Ну, а появление Хааке в Париже? Какое это имеет отношение к Жоан? И даже ко мне самому? Не глупец ли я? Гоняюсь за миражом, за тенью страшных, спутавшихся в клубок воспоминаний, попал во власть какого-то темного движения души… Зачем снова рыться в шлаке мертвых лет, оживших благодаря нелепому, проклятому сходству, зачем ворошить прошлое, если опять так больно начинает кровоточить едва залеченная рана? Ведь я ставлю под угрозу все, что воздвиг в себе самом, и единственного человека, который по-настоящему привязан ко мне. Да и стоит ли думать о прошлом? Разве я сам не внушал себе это тысячу раз? И разве иначе я мог бы спастись? Что бы со мной вообще сталось?
Равик почувствовал, как тает свинцовая тяжесть в теле. Он глубоко вздохнул. Ветер резкими порывами проносился вдоль улиц. Он снова посмотрел на освещенное окно. Там был человек, для которого он что-то значит, человек, кому он дорог, человек, чье лицо светлело, когда он приходил, — и все это он едва не принес в жертву бредовой иллюзии, одержимости, нетерпеливо отвергающей все ради призрачной надежды на месть…

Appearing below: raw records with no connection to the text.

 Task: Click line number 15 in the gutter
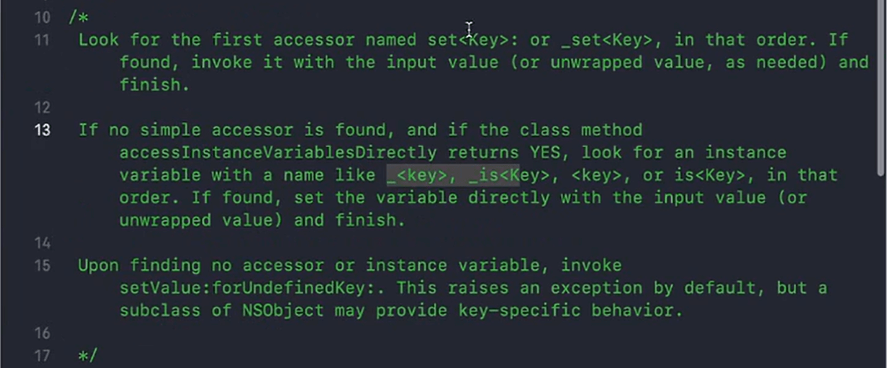[x=42, y=266]
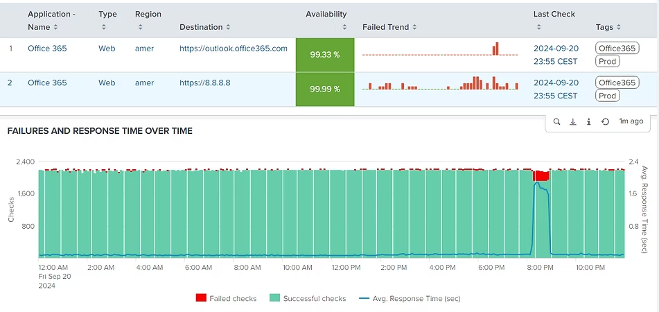Open the chart in search via magnifier icon
Screen dimensions: 659x312
[556, 121]
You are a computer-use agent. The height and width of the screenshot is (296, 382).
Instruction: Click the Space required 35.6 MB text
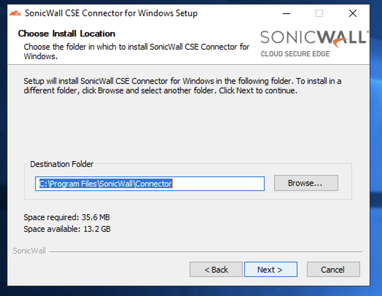tap(67, 218)
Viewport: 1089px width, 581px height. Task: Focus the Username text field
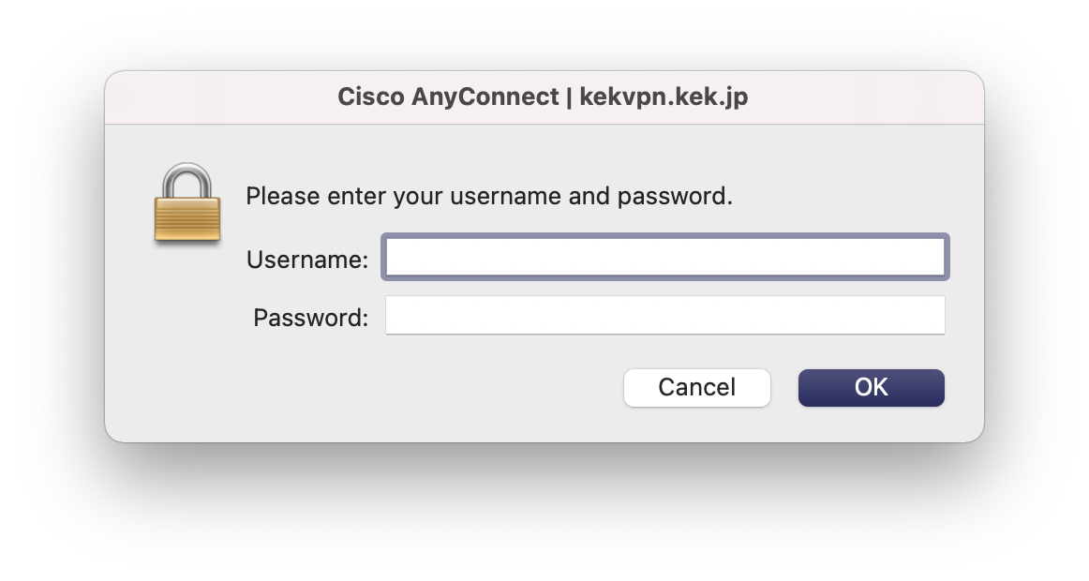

Чего он, собственно, хотел? Зачем сопротивлялся? Зачем восставал? Жизнь предлагала себя, а он ее отвергал. И не потому, что ему предлагалось слишком мало, — напротив, слишком много. Неужели нельзя уразуметь это без того, чтобы над головой не пронеслась гроза кровавого прошлого? Он вздрогнул. Сердце, подумал он. Сердце! Как оно готово на все отозваться. Как учащенно бьется оно! Окно, одиноко светящееся в ночи, отсвет другой жизни, неукротимо бросившейся ему навстречу, открытой и доверчивой, раскрывшей и его душу. Пламя вожделения, блуждающие огни нежности, светлые зарницы, вспыхивающие в крови… Все это было знакомо, давно знакомо, настолько, что казалось, сознание никогда больше не захлестнет золотистое смятение любви… И все-таки он стоит ночью перед третьеразрядным отелем, и ему чудится — задымился асфальт, словно с другой стороны земли, сквозь весь земной шар, с голубых Кокосовых островов пробивается тепло тропической весны, оно просачивается через океаны, через коралловые заросли, лаву, мрак, мощно и неодолимо прорывается здесь, в Париже, на жалкой улице Понселе, в ночи, полной мести и прошлого, неся с собой аромат мускуса и мимозы… И вдруг непонятно откуда приходит умиротворение…
«Шехерезада» была переполнена. Жоан сидела в обществе нескольких мужчин. Она тотчас заметила Равика. Он остановился в дверях. Зал тонул в дыму и музыке. Сказав что-то своим соседям по столику, Жоан быстро подошла к нему.
— Равик…
— Ты еще занята?
— А что?
— Уйдем отсюда.
— Но ты ведь сказал…
— С этим покончено. Ты еще занята?
— Нет. Надо только предупредить вон тех за столиком, что я ухожу.
— Поскорее… Жду тебя у входа, в такси.